777 Main Street, Suite 1400
Fort Worth, Texas 76102
U.S.A.

Company Perspectives:

Encore Acquisition Company, using the experience of our senior management team, has developed and refined an acquisition program designed to increase our reserves and to complement our core properties. We have over 30 engineering and geoscience professionals who manage our core properties and use their experience and expertise to target attractive acquisition opportunities. Following acquisition, our technical professionals seek to enhance the value of the new assets through a proven development and exploitation program. Since our inception in 1998, Encore has successfully acquired producing oil and natural gas properties totaling over $600 million.

History of Encore Acquisition Company

Encore Acquisition Company is an oil and gas company involved in the acquisition, development, and exploitation of North American reserves. Encore's properties are located in the Williston Basin in Montana and North Dakota, the Permian Basin in Texas and New Mexico, the Arkoma and Anadarko Basins in Oklahoma, the North Louisiana Basin, and in the Rocky Mountains. The company's Cedar Creek Anticline property in the Williston Basin represents its most valuable asset, accounting for 66 percent of its total proved reserves. Encore is led by its founder, I. Jon Brumley, an oil industry veteran with a penchant for pursuing growth via acquisitions.

------------------------------------

## [Set of tasks]
**1)** In the Encore Acquisition Company text, which property makes up 66 percent of the company's total proved reserves?
**2)** Reproduce everything in the Encore Acquisition Company text from "Encore Acquisition Company, using" down to "over $600 million.".
**3)** Write what comes next in the Encore Acquisition Company text, picking up after its final sentence.
The listing that follows has no connection to the Encore Acquisition Company text.

## [Source material]
------------------------------------

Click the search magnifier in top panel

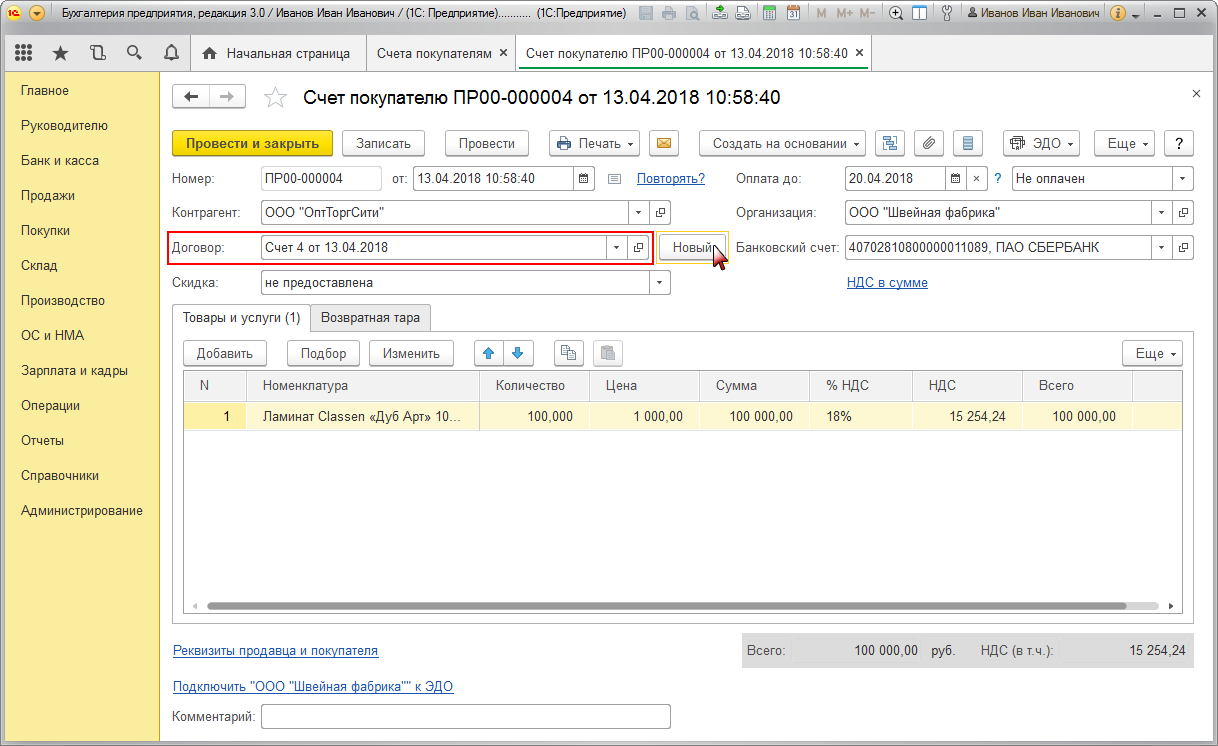click(134, 53)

------------------------------------

## [Task-by-task answers]
**1)** The Cedar Creek Anticline property in the Williston Basin.

**2)**
Encore Acquisition Company, using the experience of our senior management team, has developed and refined an acquisition program designed to increase our reserves and to complement our core properties. We have over 30 engineering and geoscience professionals who manage our core properties and use their experience and expertise to target attractive acquisition opportunities. Following acquisition, our technical professionals seek to enhance the value of the new assets through a proven development and exploitation program. Since our inception in 1998, Encore has successfully acquired producing oil and natural gas properties totaling over $600 million.

**3)**
Origins

Encore Acquisition Company was a fitting name for a start-up venture that most likely represented the entrepreneurial swan song of an oil-patch veteran. I. Jon Brumley had achieved success in the energy industry by heading acquisition-driven companies, and Encore was meant to be, in strategic terms, a repeat performance of the successes he enjoyed during his 30-year career. Born in Pampa, Texas, and raised in Austin, Brumley received his master's degree in business from the University of Pennsylvania's Wharton School of Business. After earning his degree, he returned to Texas and settled in Fort Worth, where he accepted a position as an administrative assistant at Southland Royalty. Brumley joined Southland in 1967, when the company operated as an oil exploration firm with a market capitalization (the number of shares held by investors multiplied by the price per share) of $100 million. The company's market worth increased exponentially after it changed its corporate strategy, a significant turning point for the company and a pivotal event in Brumley's professional career.

When Southland completed an acquisition in 1976, the purchase altered the company's strategy for the future, making a lasting impression on Brumley that would be evinced in his actions for decades to come. In a deal with Dallas-based Aztec Oil & Gas, Southland purchased a group of gas properties in the San Juan Basin that possessed roughly a trillion cubic feet of gas reserves. From that point forward, as Brumley earned promotion through the company's executive ranks, Southland shelved its exploration activities and focused on fueling its growth through additional acquisitions. By 1980, four years of aggressively pursuing oil and gas properties had greatly increased the size of the company. Southland entered the decade with a market capitalization of $4 billion, having quickly become one of the country's major players in the oil and gas industry and convincing Brumley of the merits of an acquisition-driven strategy. In 1985, after Brumley had completed his climb up the company's hierarchy to hold the posts of president and chief executive officer, he presided over the sale of the company to Burlington Northern Santa Fe Corp., a transaction that freed him to pursue his next goal: replicate Southland's strategy with another company.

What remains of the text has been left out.